- Transition metal catalysis in confined spaces
- Award date
- 11 March 2016
- Number of pages
- Document type
- PhD thesis
- Faculty of Science (FNWI)
- Van 't Hoff Institute for Molecular Sciences (HIMS)
Chemical reactions are required for the conversion of feedstocks to valuable materials, such as different types of plastics, pharmaceutical ingredients and advanced materials. In order to facilitate the conversion of these feedstocks to a wide array of products, catalysis plays a prominent role. Catalysts, being able to facilitate shortcuts in the conversion of materials, make reactions more atom‐economical and prevent the formation of waste. This makes catalysis an important field in chemistry and allows it to contribute to society by acquiring products in a sustainable way.

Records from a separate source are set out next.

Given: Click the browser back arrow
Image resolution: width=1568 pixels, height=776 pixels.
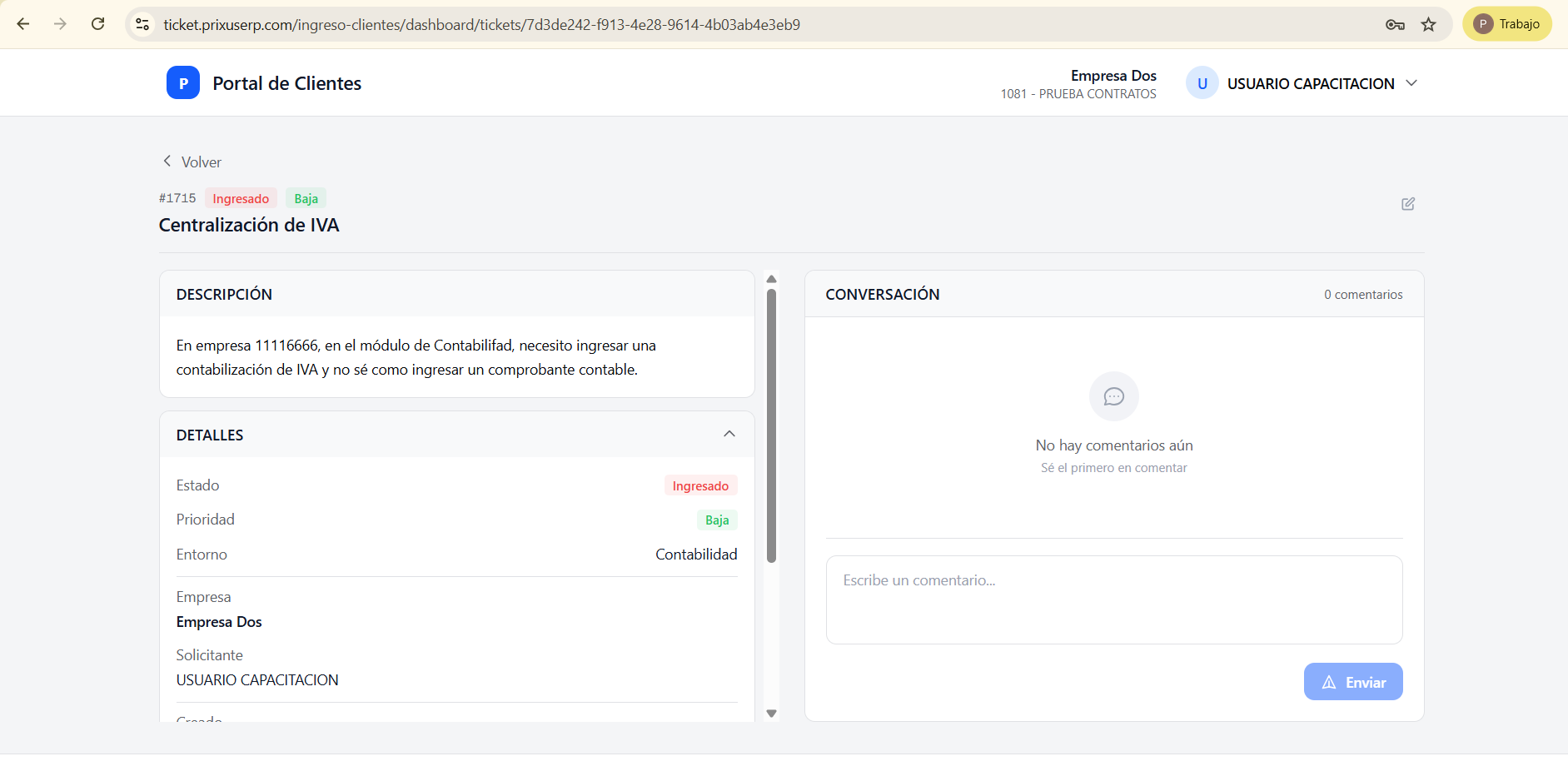Looking at the screenshot, I should point(23,24).
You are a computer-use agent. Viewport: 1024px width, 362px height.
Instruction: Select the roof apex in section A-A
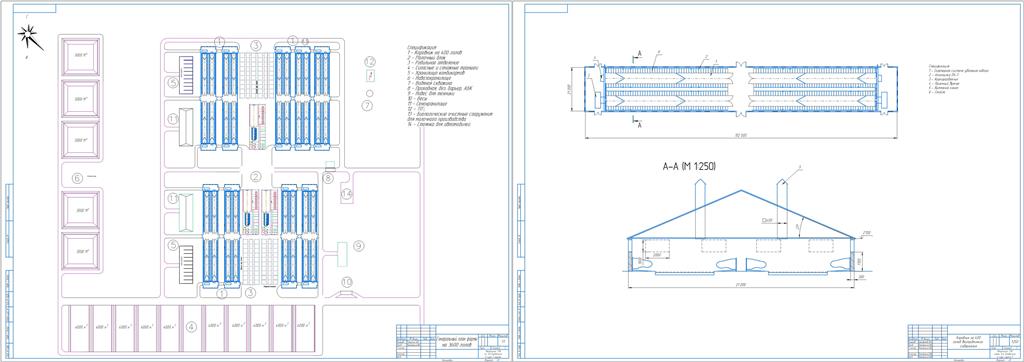741,191
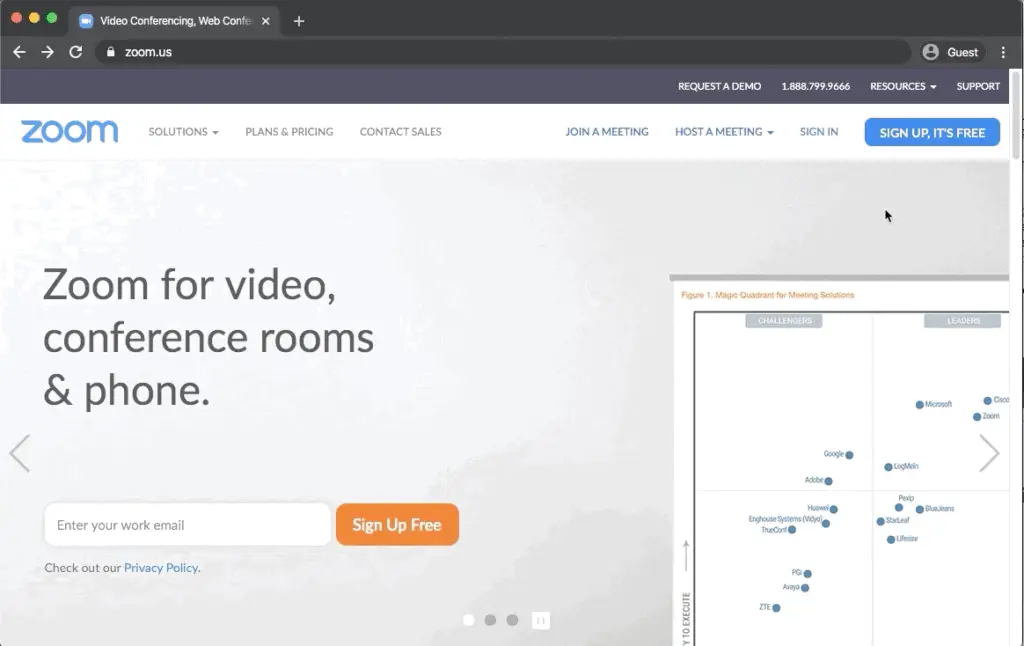The image size is (1024, 646).
Task: Select the first carousel dot
Action: click(x=468, y=620)
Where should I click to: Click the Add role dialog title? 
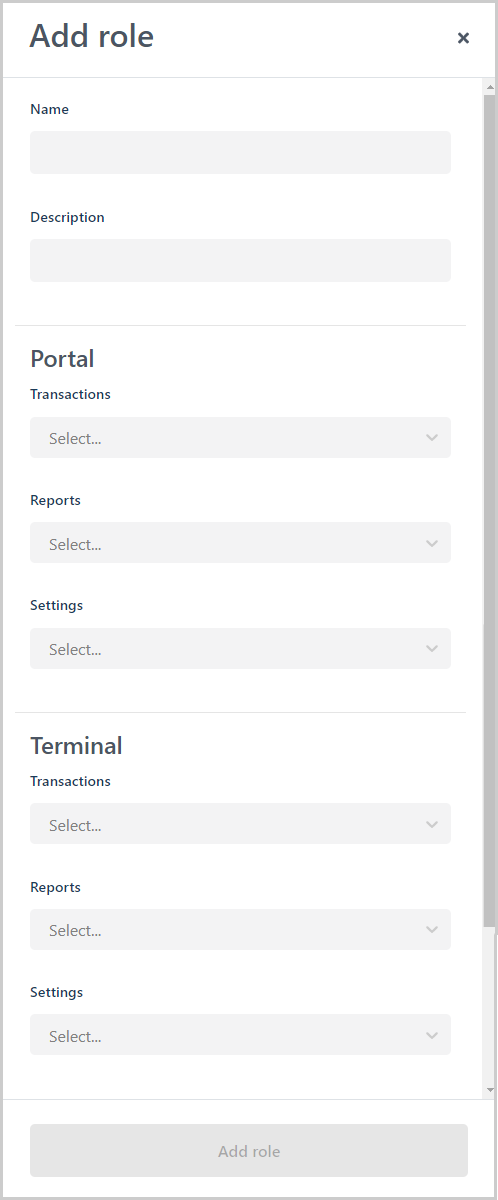[92, 37]
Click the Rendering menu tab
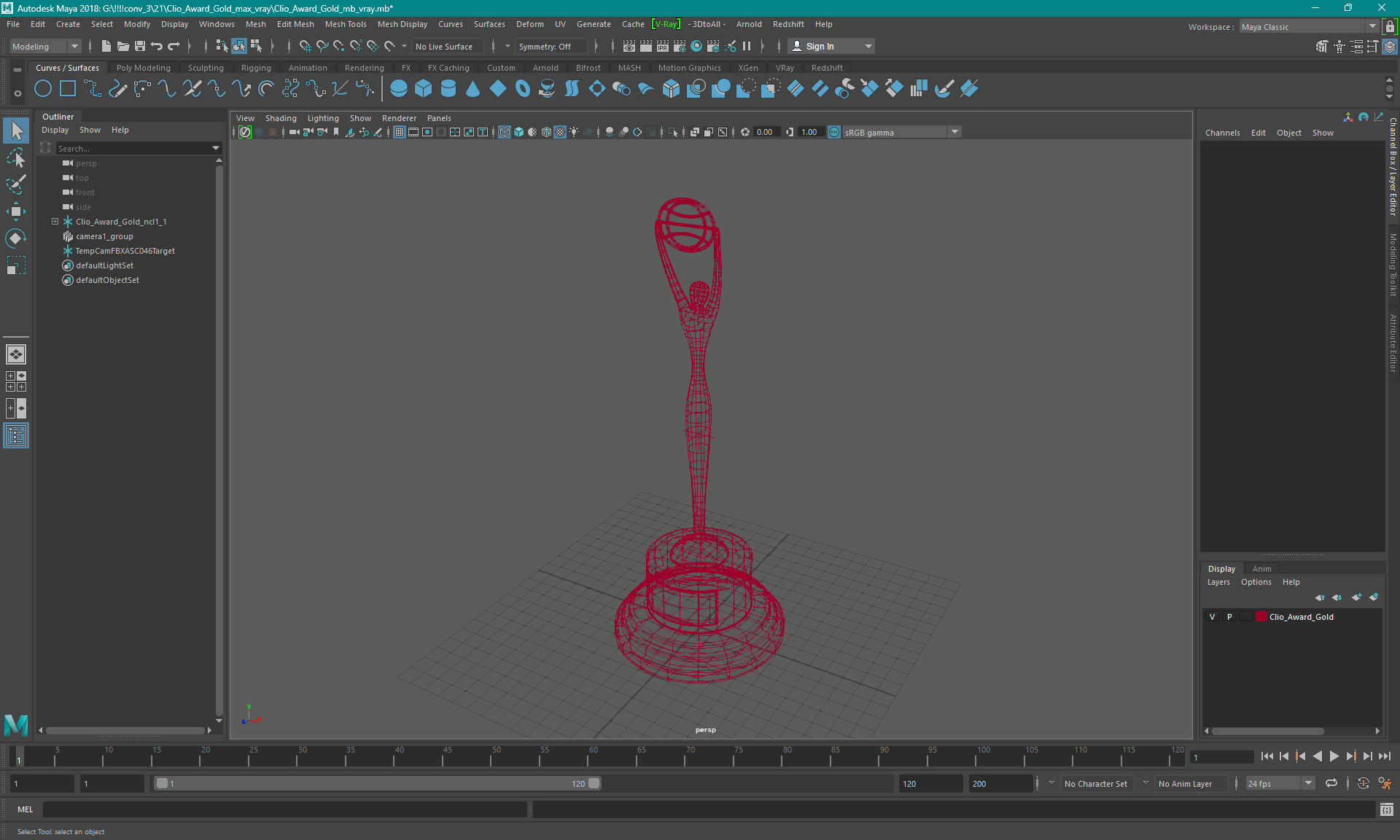This screenshot has height=840, width=1400. click(364, 67)
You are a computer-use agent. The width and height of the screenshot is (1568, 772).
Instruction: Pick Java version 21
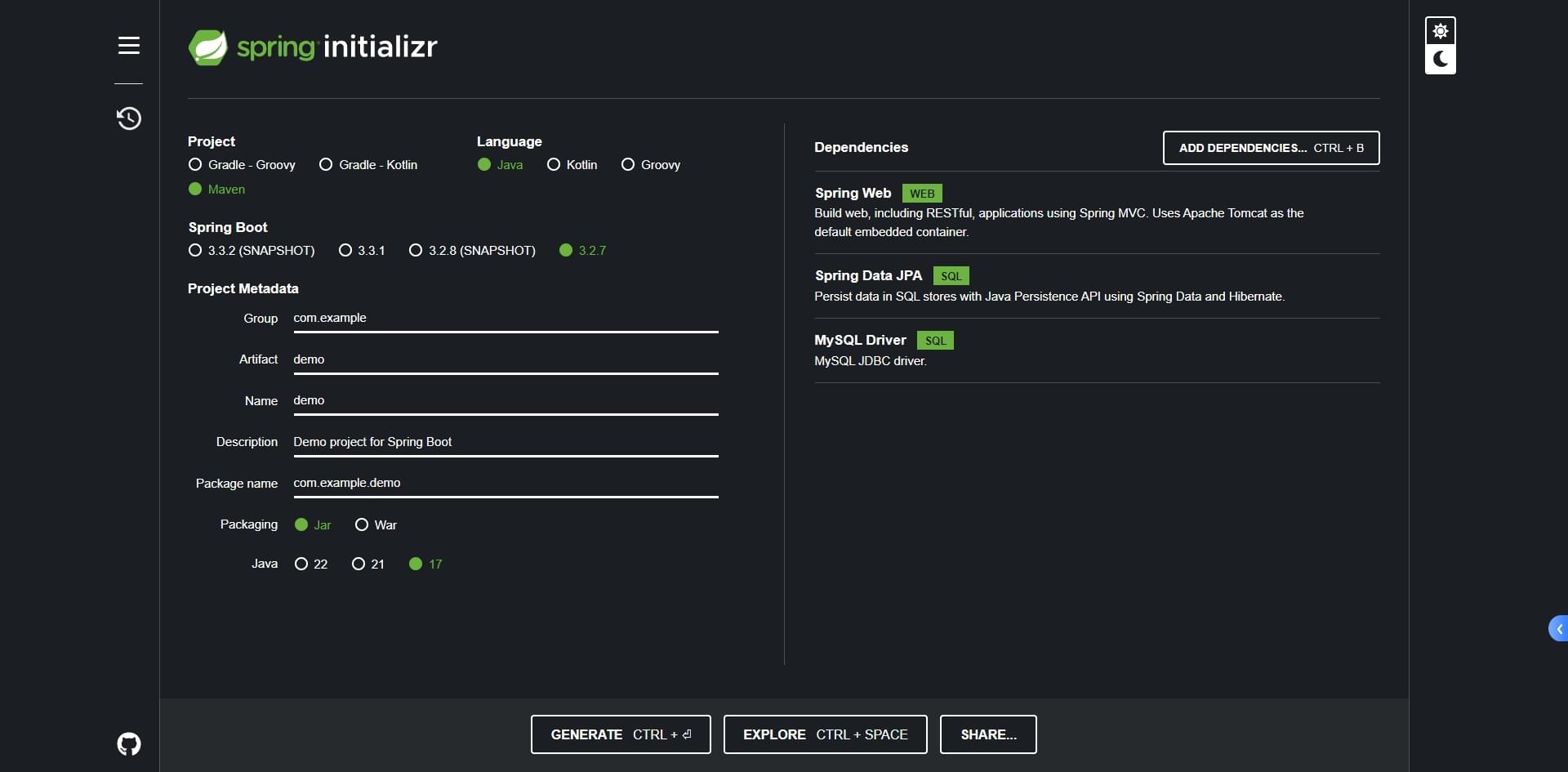359,564
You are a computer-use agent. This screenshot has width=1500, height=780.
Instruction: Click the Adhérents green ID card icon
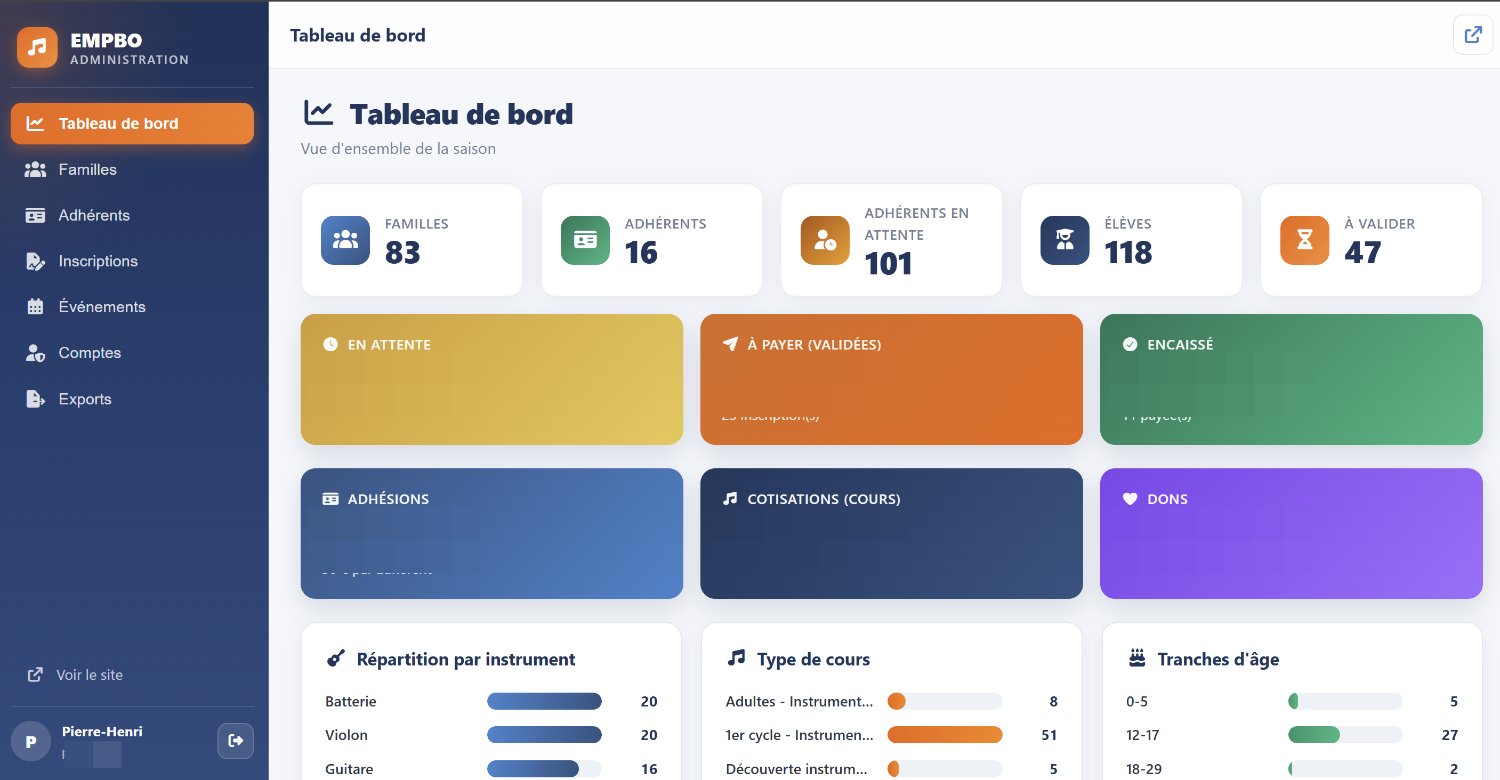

However, the development of catalysts that display high reactivity and selectivity is not straightforward and new methodologies and catalysts are required to sustain and extend our high standard of living. In order to influence the selectivity in catalysis, the environment around the active site or active species can be changed. While traditional methods change the first coordination sphere around the catalyst by modification of the ligand, new methods in which a second coordination sphere is generated around the active site are arising. This thesis describes the formation of a second coordination around metal catalysts via supramolecular assembly. By combining ditopic building blocks (L) with a metal precursor (M) large molecular spheres of the type M12L24 are formed in which 24 metal complexes are embedded. The formed spheres are explored in catalysis and result in new selectivity and reactivity compared to the mono‐nuclear catalyst.